Notaire Fees & DMTO in France 2026: Which Départements Raised the Duty to 5% (and the First-Time-Buyer Exemption)
Last reviewed 20 June 2026; DMTO count and window re-verified 2 July 2026 against the impots.gouv.fr DMTO table (May 2026 edition) and LF 2025 art. 116. French transfer-tax rules changed materially across 2025–2026, and the DMTO surcharge is now geographic — it depends on which département you buy in. Treat the rates below as a moving target and confirm your specific département before you sign.
If you are buying property in France and someone quotes you "frais de notaire of around 7–8%," that number is mostly tax — not the notaire's pay. As of 2026 the picture has an extra wrinkle: most départements have used a 2025 reform to push the transfer-duty rate higher, while first-time buyers of a principal residence can be exempted from the increase. Whether you pay the higher rate now depends entirely on where the property sits.
This guide breaks down exactly what "frais de notaire" contains, who raised the duty and when, who escapes it, and how the regulated notaire scale actually works — with a worked example you can re-run yourself in our free Buying-Costs Calculator.
This article is part of our pillar guide to the total cost of buying property in France in 2026.
What "Frais de Notaire" Actually Contains — and Why ~80% Is Tax
"Frais de notaire" is a misleading name. The notaire collects a single lump sum at closing, but most of it is government tax that the notaire simply passes through to the State and the département. For a typical resale (ancien) purchase, the composition breaks down roughly as:
- Taxes (DMTO): ~80% of the total — the droits de mutation à titre onéreux, i.e. the transfer duty.
- Regulated émoluments (the notaire's actual fee): ~10–15% — a State-fixed scale, not a free-market price.
- Débours (disbursements): ~5% — third-party costs the notaire advances on your behalf (land-registry searches, documents, etc.).
- CSI (contribution de sécurité immobilière): 0.10% — the land-registry security contribution on the property value.
(Composition per Pretto barème 2026 and Notaires de France; "~80% tax" framing as of June 2026.)
The headline rules of thumb, as of June 2026:
- Ancien (existing property): ~7–8% of the price. Most of this is DMTO.
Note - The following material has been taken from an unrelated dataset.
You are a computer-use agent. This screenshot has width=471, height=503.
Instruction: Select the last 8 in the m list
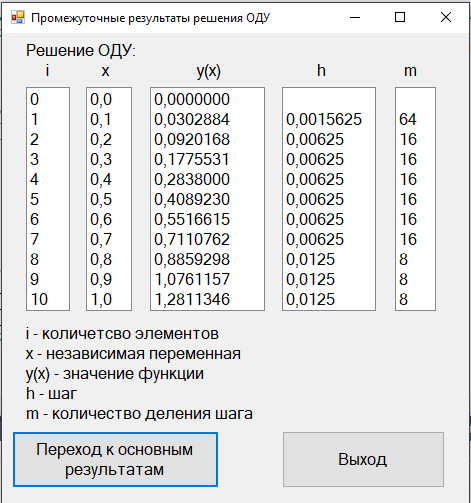click(404, 299)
- Neuf / VEFA (new-build or off-plan): ~2–3% of the price. New-build carries a reduced transfer duty (~0.715% taxe de publicité foncière) because 20% VAT is already baked into the sale price.
(Order-of-magnitude ranges, Notaires de France / Pretto barème 2026; verify against your deed.) For the full new-vs-old comparison, see our pillar cost guide.
The practical takeaway: when you "negotiate the notaire's fees," you are arguing over the ~10–15% slice — not the ~80% that is tax. And it is that tax slice that the 2025 reform changed.
The 2025 DMTO Reform: 4.50% → Up to 5.00%
DMTO on an existing-property purchase is built from layers:
- Departmental taxe de publicité foncière: base rate 4.50% (CGI art. 1594 D).
- + 1.20% communal share.
- + 2.37% State collection fee on the departmental portion.
That has historically produced a global DMTO of roughly 5.81% on ancien.
The 2025 Loi de Finances (art. 116) introduced a dérogation: départements may raise their departmental share by +0.5 point — from 4.50% to a maximum of 5.00%. Applied across the layers, that lifts global DMTO from ~5.81% to roughly ~6.32% on ancien (department-specific; observed bands run ~5.09% / 5.81% / 6.32%).
(Source: service-public A18183; CGI 1594 D, LEGIARTI000030024636.)
Three things matter about the timing and scope:
- Window: 1 April 2025 – 31 March 2028. The surcharge is temporary by law: the statute (LF 2025 art. 116) covers acts through 31 March 2028, with reversion from 1 April 2028. (A service-public news page says "30 April 2028" — the statute prevails.) Votes taken after 15 April 2025 generally take effect from January 2026.
- Ancien only. New-build / VEFA is not affected — it runs on the reduced ~0.715% duty.
- It is geographic. Each département decides for itself, so the rate you pay depends on the property's location.
How Many Départements? The Count Keeps Climbing
At the 1 April 2025 start, only about a thirty (~27–30) départements applied the surcharge — the official wording was "une trentaine." (Be wary of early "~83 départements" claims circulating in 2025; those were unsupported at the time.)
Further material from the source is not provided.